(WORK ORDER): Transcribe word for word the lines spanning the line with "You are a computer-use" through the end of the records.

(RECORDS PROVIDED):
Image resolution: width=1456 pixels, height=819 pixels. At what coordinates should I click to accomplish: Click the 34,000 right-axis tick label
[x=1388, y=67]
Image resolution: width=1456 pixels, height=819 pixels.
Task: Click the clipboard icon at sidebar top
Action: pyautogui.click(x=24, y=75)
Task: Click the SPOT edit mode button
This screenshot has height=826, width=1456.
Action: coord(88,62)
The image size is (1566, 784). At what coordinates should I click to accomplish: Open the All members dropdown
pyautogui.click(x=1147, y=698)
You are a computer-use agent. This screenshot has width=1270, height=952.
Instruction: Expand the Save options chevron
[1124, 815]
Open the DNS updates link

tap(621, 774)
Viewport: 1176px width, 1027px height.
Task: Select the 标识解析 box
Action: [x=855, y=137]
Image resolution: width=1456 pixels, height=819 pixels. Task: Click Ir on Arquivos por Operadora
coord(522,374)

(RESPONSE):
You are a computer-use agent. This screenshot has width=1270, height=952.
Instruction: Expand the Save options chevron
[1124, 815]
Open the DNS updates link

tap(621, 774)
Viewport: 1176px width, 1027px height.
Task: Select the 标识解析 box
Action: [x=855, y=137]
Image resolution: width=1456 pixels, height=819 pixels. Task: Click Ir on Arquivos por Operadora
coord(522,374)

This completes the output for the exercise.